What reporting health care providers receive from DPH
- DPH’s periodic occupational health bulletins and data summaries describing occupational disease and injury in Massachusetts
- Educational materials for patients
- Technical consultations, if requested
- Presentation at grand rounds, conferences and association meetings
- Your patient’s workplace evaluation results, if a worksite visit is completed
Report all suspected or confirmed cases of:
Serious work-related traumatic injury to a person under 18
Any minor/young adult with a serious work-related traumatic injury, defined as an injury that results in death or hospitalization, or, in the judgment of the treating health care provider, results in:
- Significant scarring or disfigurement
- Permanent disability
- Protracted loss of consciousness
- Loss of body part or function
- Less significant injury but similar to injuries sustained by others at the same workplace
Sharps injuries as required by 105 CMR 130.1001 et seq.
OHSP also collects and analyzes information regarding percutaneous injuries among healthcare workers providing care in a hospital or satellite unit covered by the hospital's license. The instructions and the Annual Summary for Sharps Injuries are listed below for your convenience:
- Instructions for MDPH Annual Summary of Sharps Injuries (DOC)
- Form for Annual Summary of Sharps Injuries, 2010 forward
- Instructions for MDPH Bloodborne Pathogen Exposure Incident Recording (DOC)
- Form for MDPH Bloodborne Pathogen Exposure Incident Recording (DOC)
Work-related acute chemical poisoning
Carbon Monoxide (CO) Poisoning
- Any patient with a physician’s diagnosis of CO poisoning AND a history of occupational exposure.
- Any patient with a physician’s diagnosis of acute systemic illness or subacute illness or condition (e.g. dermatologic, ophthalmologic) due to pesticides; AND a history of occupational exposure.
Other Acute Chemical Poisoning
- Any patient with acute poisoning caused by occupational exposure to any other chemical (e.g. cyanide, hydrogen sulfide, chlorinated hydrocarbon solvents).
Patients with a physician’s diagnosis of asthma AND an association between symptoms and work:
- Newly sensitized by exposures at work, OR
- With pre-existing asthma exacerbated by exposures at work, OR
- For whom a one-time exposure to chemical(s) at work resulted in generalized airway hyperactivity.
Other work-related lung diseases
Chemical or Hypersensitivity Pneumonitis
- Diagnosis of pneumonitis; with a history of recent work exposure to a suspect agent
- Diagnosis of silicosis, asbestosis, berylliosis or other pneumoconiosis
Other possible work-related lung diseases
- COPD, infectious disease, bronchiolitis obliterans with suspicion of work causation or exacerbation
Heavy metal absorption
- Mercury (blood >15 μg/L, or urine >35 μg/gram creatinine)
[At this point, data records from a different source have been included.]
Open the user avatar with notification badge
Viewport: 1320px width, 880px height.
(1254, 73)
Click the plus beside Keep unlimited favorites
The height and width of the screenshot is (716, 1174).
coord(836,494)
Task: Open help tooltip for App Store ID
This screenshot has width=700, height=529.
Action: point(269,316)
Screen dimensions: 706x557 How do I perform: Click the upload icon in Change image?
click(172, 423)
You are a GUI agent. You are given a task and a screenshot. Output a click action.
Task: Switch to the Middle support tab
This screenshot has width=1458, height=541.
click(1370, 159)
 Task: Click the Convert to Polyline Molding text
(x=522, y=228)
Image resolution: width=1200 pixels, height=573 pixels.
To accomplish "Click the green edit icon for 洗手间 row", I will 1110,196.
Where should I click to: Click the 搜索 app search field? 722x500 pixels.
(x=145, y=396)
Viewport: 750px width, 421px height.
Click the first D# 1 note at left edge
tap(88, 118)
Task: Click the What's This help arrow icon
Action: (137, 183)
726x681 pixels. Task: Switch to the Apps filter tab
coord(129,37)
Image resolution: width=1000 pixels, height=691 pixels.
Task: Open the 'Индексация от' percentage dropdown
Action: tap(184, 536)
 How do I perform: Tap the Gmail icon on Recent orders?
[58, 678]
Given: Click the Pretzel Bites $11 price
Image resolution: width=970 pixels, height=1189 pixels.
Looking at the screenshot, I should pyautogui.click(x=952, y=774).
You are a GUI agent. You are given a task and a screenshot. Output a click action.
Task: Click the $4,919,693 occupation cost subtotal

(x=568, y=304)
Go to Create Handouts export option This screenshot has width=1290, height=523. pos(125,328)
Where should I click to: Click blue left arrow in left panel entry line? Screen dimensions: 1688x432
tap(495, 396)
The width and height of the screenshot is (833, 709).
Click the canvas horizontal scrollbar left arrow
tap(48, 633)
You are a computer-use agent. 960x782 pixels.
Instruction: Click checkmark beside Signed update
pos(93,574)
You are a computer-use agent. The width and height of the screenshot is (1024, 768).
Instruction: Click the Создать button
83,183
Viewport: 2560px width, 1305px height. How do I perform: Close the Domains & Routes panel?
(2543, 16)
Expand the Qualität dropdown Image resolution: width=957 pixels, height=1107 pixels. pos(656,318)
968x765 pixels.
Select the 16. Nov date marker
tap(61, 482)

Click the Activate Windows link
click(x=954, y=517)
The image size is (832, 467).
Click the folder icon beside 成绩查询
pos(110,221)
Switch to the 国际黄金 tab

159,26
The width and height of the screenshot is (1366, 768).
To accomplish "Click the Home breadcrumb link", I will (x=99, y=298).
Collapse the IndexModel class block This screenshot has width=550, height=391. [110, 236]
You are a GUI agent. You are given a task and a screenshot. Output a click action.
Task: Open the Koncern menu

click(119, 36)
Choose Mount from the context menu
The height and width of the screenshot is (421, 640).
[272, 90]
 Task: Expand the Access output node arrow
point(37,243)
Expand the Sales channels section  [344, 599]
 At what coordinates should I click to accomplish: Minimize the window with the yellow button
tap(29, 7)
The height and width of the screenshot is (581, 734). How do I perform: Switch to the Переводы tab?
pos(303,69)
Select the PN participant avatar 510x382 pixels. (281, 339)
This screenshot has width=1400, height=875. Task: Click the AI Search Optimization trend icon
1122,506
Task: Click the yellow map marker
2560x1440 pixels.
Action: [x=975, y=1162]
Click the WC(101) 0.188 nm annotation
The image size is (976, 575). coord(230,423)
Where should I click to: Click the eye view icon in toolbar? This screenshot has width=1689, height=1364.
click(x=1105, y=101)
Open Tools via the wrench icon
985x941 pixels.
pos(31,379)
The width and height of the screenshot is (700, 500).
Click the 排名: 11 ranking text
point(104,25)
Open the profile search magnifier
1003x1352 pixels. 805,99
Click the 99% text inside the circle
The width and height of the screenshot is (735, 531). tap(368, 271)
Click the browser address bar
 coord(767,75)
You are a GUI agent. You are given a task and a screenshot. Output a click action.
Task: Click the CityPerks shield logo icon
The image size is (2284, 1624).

- Cadmium (blood >5 μg/L, or urine >5 μg/gram creatinine)
- Any other case of heavy metal absorption believed to be related to exposures at work
Providers are not required to report elevated lead levels. Lead levels >0 μg/dL in blood in persons 15 years and older are reported by laboratories to the Massachusetts Occupational Lead Poisoning Registry.
Outbreaks of work-related diseases
Occurrence in a workplace of cases of an illness in excess of the number of cases usually expected. Work-related disease is defined as a disease or condition which is believed to be caused or aggravated by conditions in the individual’s workplace. Outbreaks or clusters are identified by significant increases in the usual frequency of the disease, among the specified population, at the same season of the year.